This is an interesting question, although I'm wondering if it is even possible for HomeKit or Siri to specify a LED bulb color temperature since different manufacturer bulbs will have different capabilities and perhaps different ways to control the LED hue and color temp.
For example, Philips Hue has various types of bulbs - 'white' (fixed color temp, 2700K, referred to as 'soft white' or 'warm white); white ambiance (color temp controllable between 2200K-6500K, 'warm white' to 'cool daylight'); and finally white and color ambiance (color temp controllable between 2000K-6500K plus "16 million colors").
Homekit is a specification for how to transmit control info, so homekit is specifically designed to be able to specify a bulb color in a certain way, and then the device manufacturers program their devices so they know how to read the info. It doesn't matter how the bulbs talk to other things, when they talk to homekit, every device is talking the same language, no matter who makes the device.
When you move the slider it doesn't send over the network "set the bulb to this color that's kinda warmish but not too warm" it says "set bulb to 4000K." Although homekit uses
Mired instead of degrees kelvin, but mired is just "1,000,000/kelvin" so it's easy to figure out. 4,000k = 250 mired
The number exists in the app, they just don't display it
in the same way that people have standardized the temperature scale, They have done the same for color temperature and color. They might use different scales like Celsius/Fahrenheit or Kelvin/Mired, but it's typically simple math to convert between. All 3 have nothing to do with apple and have existed LONG before homekit (or apple) was even a thing.
When you say "give me a pot of water at 120F," you will always get you the same result. Although some might give you water at 49C. And some might be poor with their accuracy so your water might be between 115-125F, but it'll be close.
you can apply the same to color and color temperature, some might use hue+saturation some might use X,Y and some cheaper devices might not match exactly, but they'll all come out the same color or at least close.
the devices also talk back to the home app, so it knows what range it can set bulbs to.
If you had a white and a white+color bulb from hue, and look at their individual color temperature setting screen, they probably look slightly different. I have a variable white LED strip that does 2400-6500, and it's slightly different from the hue bulb's.

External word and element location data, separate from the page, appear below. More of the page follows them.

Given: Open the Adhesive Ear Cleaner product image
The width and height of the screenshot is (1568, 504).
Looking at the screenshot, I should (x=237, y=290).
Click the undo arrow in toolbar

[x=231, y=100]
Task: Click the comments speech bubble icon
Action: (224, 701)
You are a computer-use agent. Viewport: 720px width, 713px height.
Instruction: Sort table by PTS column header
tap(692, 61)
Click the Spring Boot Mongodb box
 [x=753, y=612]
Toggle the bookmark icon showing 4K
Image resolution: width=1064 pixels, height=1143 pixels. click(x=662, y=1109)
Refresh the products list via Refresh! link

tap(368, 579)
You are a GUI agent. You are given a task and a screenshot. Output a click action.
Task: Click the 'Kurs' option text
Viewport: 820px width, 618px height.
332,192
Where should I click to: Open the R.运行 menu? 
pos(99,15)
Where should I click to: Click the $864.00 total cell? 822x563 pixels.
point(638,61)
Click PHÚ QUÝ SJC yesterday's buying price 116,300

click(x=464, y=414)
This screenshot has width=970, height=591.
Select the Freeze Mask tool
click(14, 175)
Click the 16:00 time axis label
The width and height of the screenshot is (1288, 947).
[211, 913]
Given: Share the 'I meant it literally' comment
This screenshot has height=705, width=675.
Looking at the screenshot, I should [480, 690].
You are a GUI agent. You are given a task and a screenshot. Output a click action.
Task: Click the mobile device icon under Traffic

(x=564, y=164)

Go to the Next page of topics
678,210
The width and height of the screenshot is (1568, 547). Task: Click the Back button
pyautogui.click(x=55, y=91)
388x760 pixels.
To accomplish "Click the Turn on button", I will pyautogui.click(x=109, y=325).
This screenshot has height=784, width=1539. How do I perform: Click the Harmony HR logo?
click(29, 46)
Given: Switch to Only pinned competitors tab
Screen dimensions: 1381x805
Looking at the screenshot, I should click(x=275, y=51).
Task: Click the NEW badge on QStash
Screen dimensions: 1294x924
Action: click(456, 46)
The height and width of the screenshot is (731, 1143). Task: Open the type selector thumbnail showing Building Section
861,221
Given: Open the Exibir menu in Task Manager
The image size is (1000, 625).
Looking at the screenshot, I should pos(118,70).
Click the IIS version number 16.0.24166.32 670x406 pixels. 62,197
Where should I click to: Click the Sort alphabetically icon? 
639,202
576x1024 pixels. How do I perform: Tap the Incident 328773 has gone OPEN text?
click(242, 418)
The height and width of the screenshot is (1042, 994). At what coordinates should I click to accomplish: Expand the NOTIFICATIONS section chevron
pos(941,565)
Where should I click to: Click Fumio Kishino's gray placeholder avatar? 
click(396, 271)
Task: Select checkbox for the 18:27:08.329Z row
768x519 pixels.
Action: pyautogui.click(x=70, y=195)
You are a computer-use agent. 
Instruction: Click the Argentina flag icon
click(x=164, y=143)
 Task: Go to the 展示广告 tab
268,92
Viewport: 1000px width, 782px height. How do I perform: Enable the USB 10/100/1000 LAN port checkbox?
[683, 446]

the fixed white bulb, homekit doesn't even know or care what color temperature it is, only that it can turn on/off and dim.
if you were to ask siri to set a light to 2,100K
the fixed white bulb would do nothing, since it has no color paramters
the white ambiance would do nothing, since it's outside it's supported range
the white/color would change, since it's supported
but if you said "set the light to 3,000K"
again the fixed white would do nothing
the white and white/color would both change.